New Delhi: Nearly 80 million Indian workers with no social security are ready to contribute to a retirement savings system, presenting a pension-market opportunity potentially worth Rs12 trillion ($280 billion) in 12 years, according to a report by research firm IIMS Dataworks.
That’s four times the number of those now saving for their retirement in life insurance and other financial products, said the report, based on the Invest India Dataworks Income and Savings Survey of 2007 conducted by the firm.
India has proposed a New Pension Scheme (NPS) for the workforce not covered by a formal retirement plan, but its creation has been stalled by Left parties distrustful of private pension-fund managers the scheme entails.
“If latent demand for pensions from these groups were fully harnessed, Indian workers would contribute an estimated Rs57,000 crore to the NPS in the first full year of operations based on differential capacity to pay by different income groups,” said the report.

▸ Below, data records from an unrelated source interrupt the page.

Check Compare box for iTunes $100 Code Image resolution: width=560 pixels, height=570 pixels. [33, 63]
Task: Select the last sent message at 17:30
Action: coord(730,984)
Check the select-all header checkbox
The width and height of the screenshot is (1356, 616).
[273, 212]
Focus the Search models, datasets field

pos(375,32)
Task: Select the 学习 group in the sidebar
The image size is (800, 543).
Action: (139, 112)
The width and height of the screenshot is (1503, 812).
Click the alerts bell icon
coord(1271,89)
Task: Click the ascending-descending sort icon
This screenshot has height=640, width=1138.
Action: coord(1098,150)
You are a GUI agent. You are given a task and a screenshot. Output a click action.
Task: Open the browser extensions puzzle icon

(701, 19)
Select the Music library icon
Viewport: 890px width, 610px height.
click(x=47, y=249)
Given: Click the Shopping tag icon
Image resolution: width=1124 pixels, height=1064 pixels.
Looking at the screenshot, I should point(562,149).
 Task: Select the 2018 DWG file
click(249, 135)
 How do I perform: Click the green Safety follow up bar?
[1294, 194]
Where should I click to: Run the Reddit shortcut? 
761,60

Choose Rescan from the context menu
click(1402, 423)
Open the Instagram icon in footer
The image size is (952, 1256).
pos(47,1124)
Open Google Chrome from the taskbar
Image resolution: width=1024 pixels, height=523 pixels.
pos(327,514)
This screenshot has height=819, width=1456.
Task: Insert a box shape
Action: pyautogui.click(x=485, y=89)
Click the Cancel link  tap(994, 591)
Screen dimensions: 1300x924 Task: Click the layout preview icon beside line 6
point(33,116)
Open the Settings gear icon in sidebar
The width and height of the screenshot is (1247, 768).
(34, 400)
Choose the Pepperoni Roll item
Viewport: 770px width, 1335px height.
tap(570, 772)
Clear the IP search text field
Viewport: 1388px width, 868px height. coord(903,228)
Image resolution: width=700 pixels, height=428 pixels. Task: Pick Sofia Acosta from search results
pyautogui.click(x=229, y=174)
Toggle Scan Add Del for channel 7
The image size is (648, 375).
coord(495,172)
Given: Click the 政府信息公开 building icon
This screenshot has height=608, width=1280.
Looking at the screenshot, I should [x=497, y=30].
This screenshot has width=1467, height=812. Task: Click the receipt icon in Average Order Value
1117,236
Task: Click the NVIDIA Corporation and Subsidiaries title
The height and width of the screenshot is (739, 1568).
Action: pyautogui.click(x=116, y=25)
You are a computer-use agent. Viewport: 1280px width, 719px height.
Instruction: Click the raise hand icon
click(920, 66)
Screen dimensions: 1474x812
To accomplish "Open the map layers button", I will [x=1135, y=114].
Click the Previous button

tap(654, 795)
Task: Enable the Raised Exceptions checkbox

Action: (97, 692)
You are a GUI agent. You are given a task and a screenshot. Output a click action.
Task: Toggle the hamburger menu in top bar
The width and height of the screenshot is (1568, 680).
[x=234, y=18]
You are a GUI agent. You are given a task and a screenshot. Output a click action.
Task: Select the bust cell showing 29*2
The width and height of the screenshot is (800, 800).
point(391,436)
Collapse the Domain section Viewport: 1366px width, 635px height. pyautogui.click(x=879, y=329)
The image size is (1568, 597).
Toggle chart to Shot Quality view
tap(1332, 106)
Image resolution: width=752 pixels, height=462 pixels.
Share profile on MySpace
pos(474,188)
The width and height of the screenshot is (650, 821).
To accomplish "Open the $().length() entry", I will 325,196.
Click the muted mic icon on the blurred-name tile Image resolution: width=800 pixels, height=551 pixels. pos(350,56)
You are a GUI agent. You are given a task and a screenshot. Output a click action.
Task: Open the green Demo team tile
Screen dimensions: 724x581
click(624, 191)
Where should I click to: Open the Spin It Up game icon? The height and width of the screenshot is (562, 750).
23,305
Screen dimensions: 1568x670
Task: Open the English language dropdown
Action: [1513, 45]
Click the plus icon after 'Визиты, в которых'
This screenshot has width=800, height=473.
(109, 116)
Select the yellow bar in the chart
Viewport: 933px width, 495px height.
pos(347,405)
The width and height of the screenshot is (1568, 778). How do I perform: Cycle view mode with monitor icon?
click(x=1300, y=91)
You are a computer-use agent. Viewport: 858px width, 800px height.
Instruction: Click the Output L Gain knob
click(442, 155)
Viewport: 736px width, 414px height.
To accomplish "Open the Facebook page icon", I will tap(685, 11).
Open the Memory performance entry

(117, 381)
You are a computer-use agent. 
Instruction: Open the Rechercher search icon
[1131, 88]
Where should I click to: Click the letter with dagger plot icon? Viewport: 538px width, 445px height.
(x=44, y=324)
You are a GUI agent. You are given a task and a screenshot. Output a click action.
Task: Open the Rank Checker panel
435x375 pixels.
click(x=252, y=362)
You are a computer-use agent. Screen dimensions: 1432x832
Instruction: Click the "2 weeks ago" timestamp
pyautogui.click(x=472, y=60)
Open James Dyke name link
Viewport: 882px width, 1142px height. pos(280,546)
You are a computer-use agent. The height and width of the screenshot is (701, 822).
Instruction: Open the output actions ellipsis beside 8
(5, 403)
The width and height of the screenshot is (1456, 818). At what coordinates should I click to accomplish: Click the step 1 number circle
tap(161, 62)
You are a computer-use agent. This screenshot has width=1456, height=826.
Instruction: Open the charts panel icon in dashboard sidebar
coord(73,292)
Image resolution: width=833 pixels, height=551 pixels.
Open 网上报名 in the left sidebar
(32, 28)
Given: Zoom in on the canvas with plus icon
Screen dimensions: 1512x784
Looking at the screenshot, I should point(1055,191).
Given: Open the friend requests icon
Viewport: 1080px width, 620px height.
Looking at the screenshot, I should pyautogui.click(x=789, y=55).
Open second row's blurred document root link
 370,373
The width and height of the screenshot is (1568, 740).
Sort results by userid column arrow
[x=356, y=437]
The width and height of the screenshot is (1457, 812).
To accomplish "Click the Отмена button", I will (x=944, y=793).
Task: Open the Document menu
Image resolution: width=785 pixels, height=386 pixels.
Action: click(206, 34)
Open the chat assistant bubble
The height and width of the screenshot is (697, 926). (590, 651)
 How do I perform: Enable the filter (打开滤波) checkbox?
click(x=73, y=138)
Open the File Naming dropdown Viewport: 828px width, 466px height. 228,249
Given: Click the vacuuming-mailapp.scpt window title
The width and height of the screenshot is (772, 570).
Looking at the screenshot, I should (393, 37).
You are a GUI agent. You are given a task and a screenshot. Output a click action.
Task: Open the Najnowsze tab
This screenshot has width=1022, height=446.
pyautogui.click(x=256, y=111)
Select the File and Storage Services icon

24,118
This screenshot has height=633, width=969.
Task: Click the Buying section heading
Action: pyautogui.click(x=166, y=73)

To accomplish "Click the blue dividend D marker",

Up to 20% of the 80 million workers ready to contribute to the NPS are “prime prospects” likely to start saving immediately, and a participation rate at this level would produce Rs12 trillion in the 12th year of operations, the firm said.
In 2007, India had a nearly 440-million-strong workforce, an estimated 321 million of whom held down regular jobs, according to the research firm. But only one in nine members of the paid workforce had requirement income guarantees.
India has one of the world’s youngest populations with rising incomes and ability to save. “The lesson from other economies is that one has to put in place some kind of social security,” said D.K. Joshi, director and principal economist at ratings company Crisil Ltd. “Demographically, we are in a favourable situation and we should take advantage of it.”